You can see most of what you need to know at www.nationalgeographic.com, but suffice it to say: if you came to me with a document, that you said was a copy made in 2001 of a letter written in 1940, that purported to tell the true story of Abraham Lincoln’s love life, I think most people would understand my skepticism.
It would be worth considering, mostly for what people were believing, or wanting to believe, in the 1940’s about a man who died this weekend (Apr. 15) in 1865, but the odds that there was new, reliable information about events in 1865, let alone the 1850’s, are pretty awful small.
That’s what we’ve got with "The Gospel of Judas." A really interesting look at Gnostic groups of the period following 140 A.D. to the Constatinian era, around 340 A.D.
One thing that seems to some odd about the training of clergy is the time spent on learning the names and bases of ancient heresies. If a heresy existed in the age of the first seven councils of the church, what’s that to us today?
But those ancient un-orthodox doctrines have a way of keeping coming back; we haven’t found too many original diversions over the ages. Gnostics taught that there are secret teachings that only a select few could comprehend about how the world was evil, spirit good, and how to get from one to the other.

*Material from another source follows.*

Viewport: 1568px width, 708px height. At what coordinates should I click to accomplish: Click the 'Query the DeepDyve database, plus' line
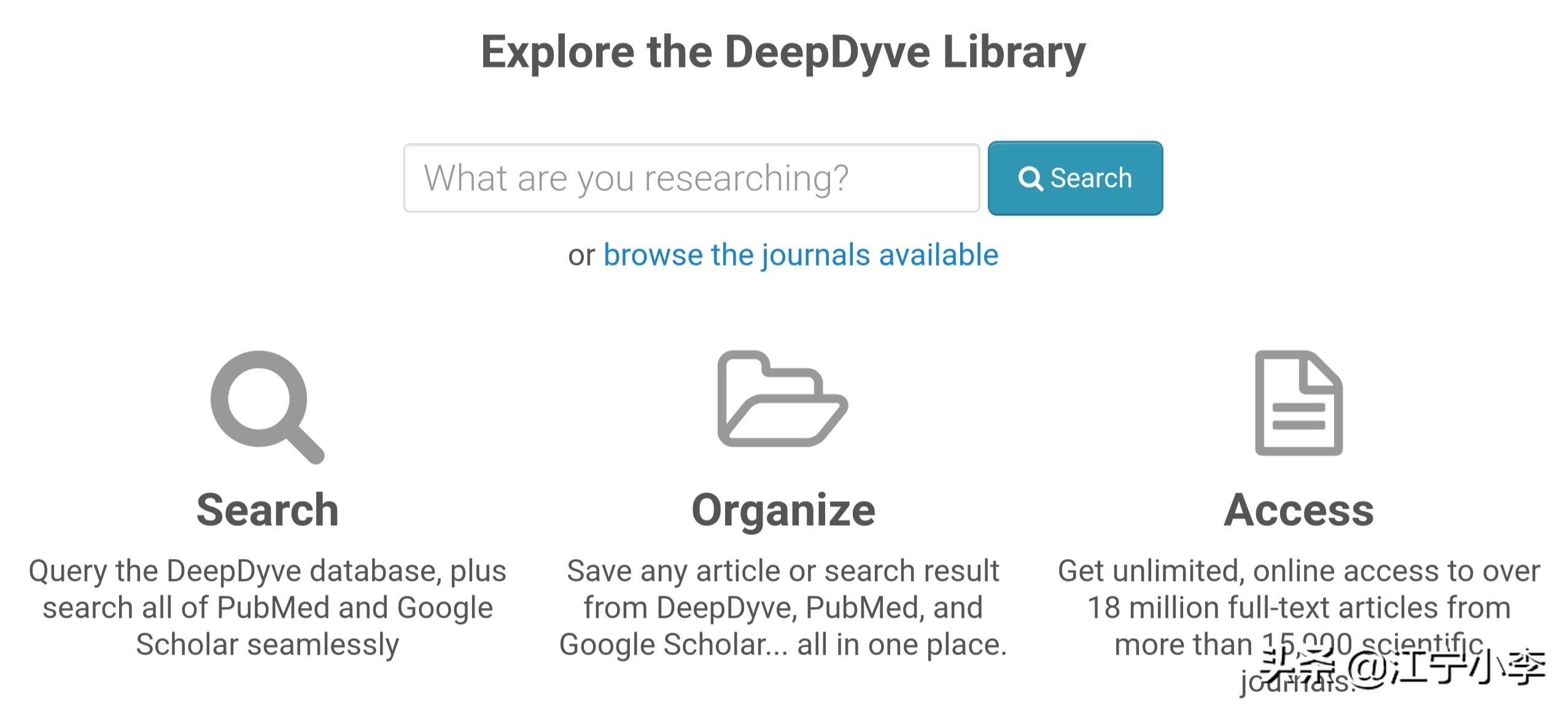pos(267,571)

Docetism said Jesus only seemed to be human, but was actually all spirit, and only his human appearance died on the cross – a form of Gnosticism. Likewise Marcionism: Marcion said the God of the Old Testament was actually evil, and those books and teachings should be tossed in the trash, along with half of what we call the New Testament today. He forced the early church to "set canon," or determine which books were canonical, a process that included the Hebrew scriptures.

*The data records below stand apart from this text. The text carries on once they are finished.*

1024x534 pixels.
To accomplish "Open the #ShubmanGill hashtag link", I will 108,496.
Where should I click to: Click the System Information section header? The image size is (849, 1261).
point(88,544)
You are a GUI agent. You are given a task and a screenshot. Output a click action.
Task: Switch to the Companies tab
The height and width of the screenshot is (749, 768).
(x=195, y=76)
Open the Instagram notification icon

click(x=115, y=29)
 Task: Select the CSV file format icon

Arianism divided Jesus into wholly human before his baptism, entirely divine after, but Arius lost that theological argument (only after a few centuries of dispute); Pelagianism was the work of an English monk who taught that humans were born good, and only received sinfulness slowly by contact as they grew up.
Then there’s Donatism, Sabellianism, not to mention the Ebionites. St. Augustine was a Manichaean in his youth, and I’m still trying to figure out what they believed, but they believed they’d have a good time doing it.

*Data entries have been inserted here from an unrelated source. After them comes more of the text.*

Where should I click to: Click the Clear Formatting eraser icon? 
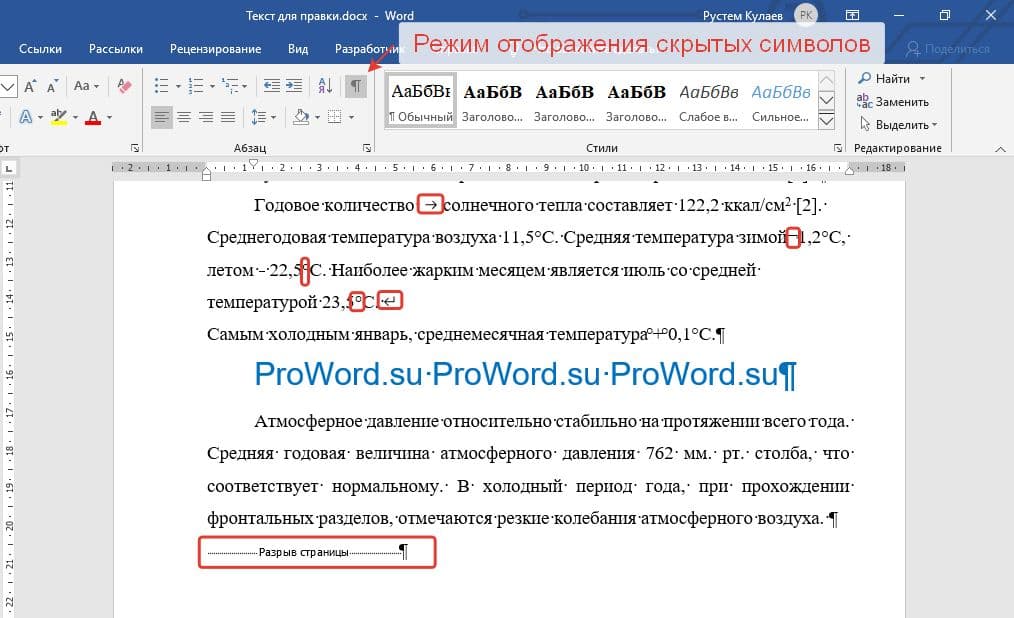(x=125, y=86)
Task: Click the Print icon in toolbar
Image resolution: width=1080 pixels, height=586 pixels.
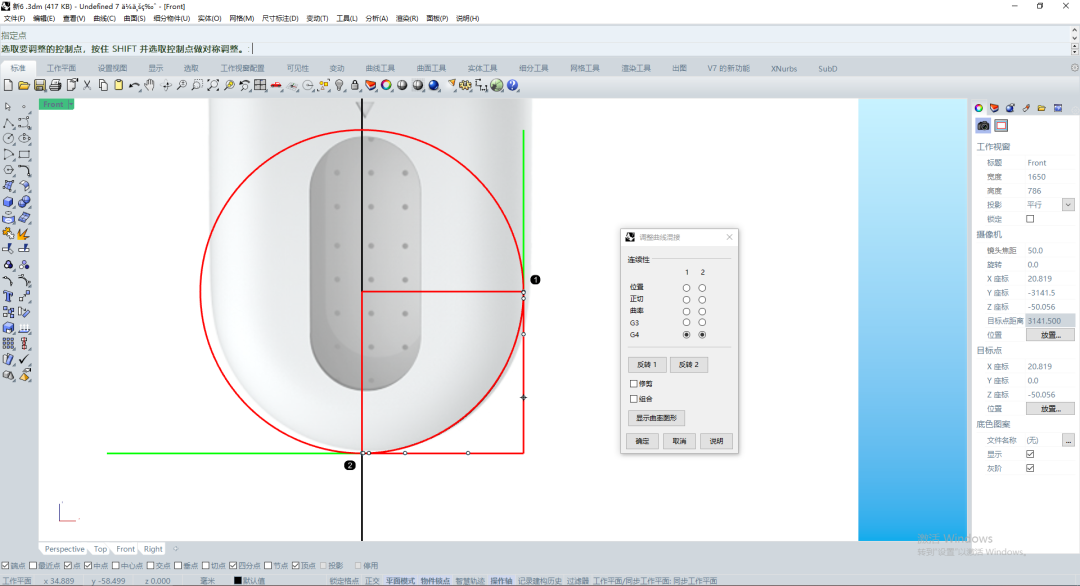Action: tap(56, 86)
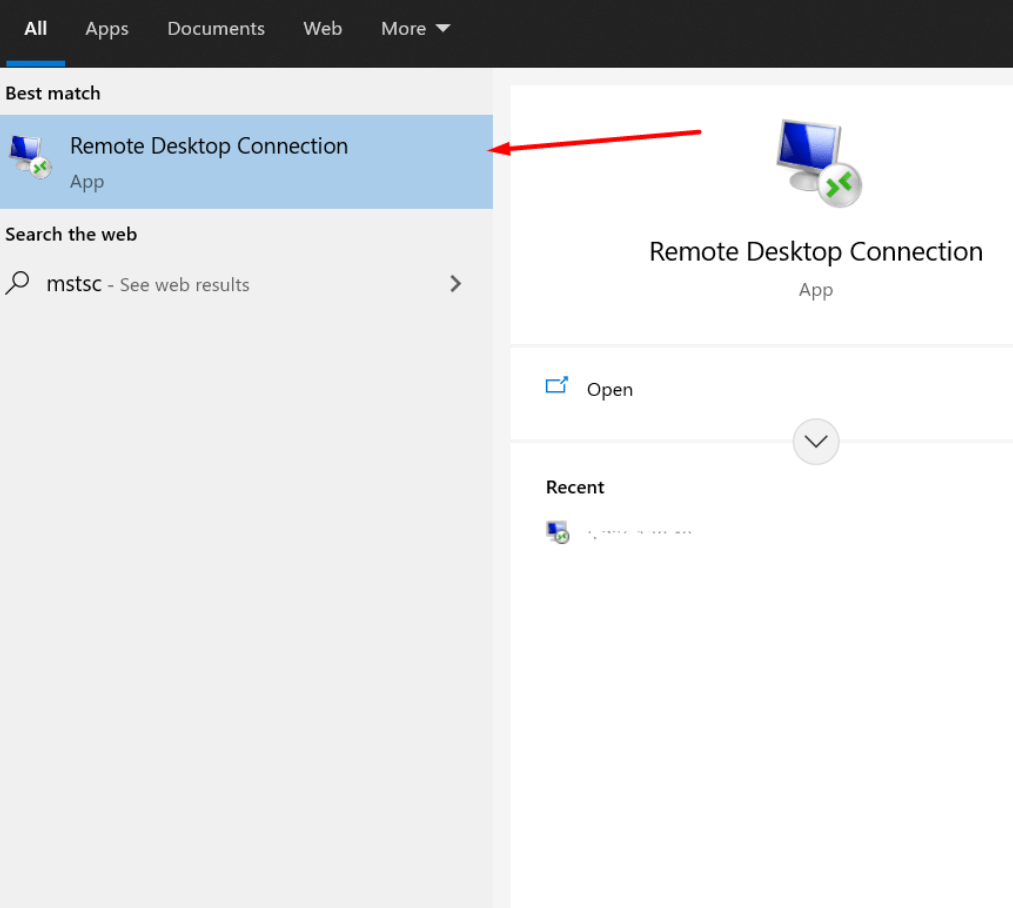Screen dimensions: 1013x908
Task: Switch to the Documents tab
Action: [215, 28]
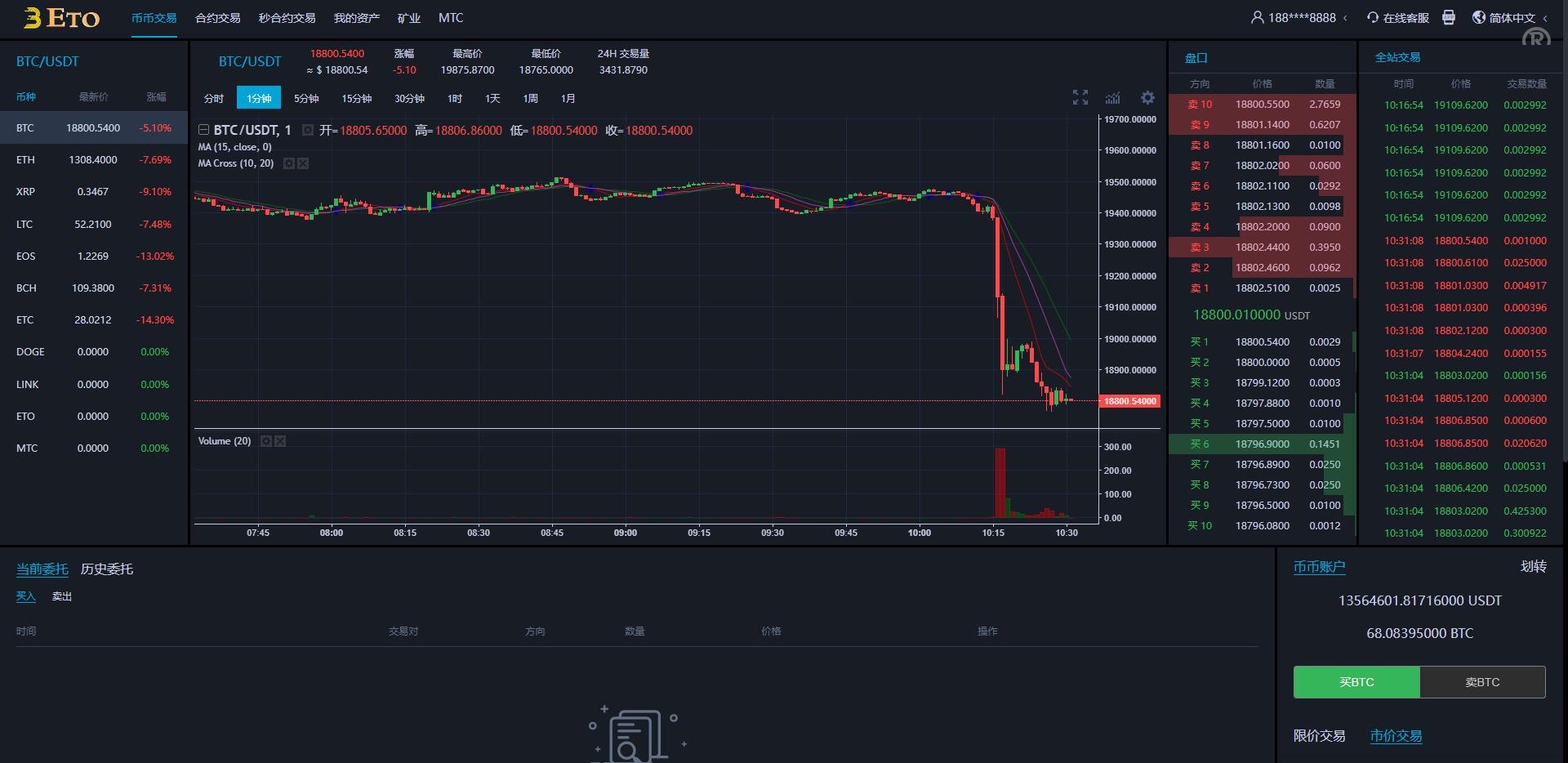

Heresy is a good subject to study, to learn the basic outlines from the outside of what constitutes faith, and where the edges of belief have been defined. Each age, like each generation, pushes their own edges, but usually not as originally as they think.
Or as an elderly gentleman I knew years ago told me: "Every generation thinks they invented sex, and that older folks had no idea about it. Which when you think about it . . ."
Yep.
So it is with belief systems: most radical new ideas have a history and standard set of arguments that answer them, if you know the story. If I’m going to make a mistake, I’d like to have the defense it was an original one.
"The Gospel of Judas," in fact, has much of the same story Andrew Lloyd-Webber and Tim Rice put into "Jesus Christ Superstar" back in 1970. Which is itself getting kinda old, come to think of it.
But I’ll watch it again this week anyhow.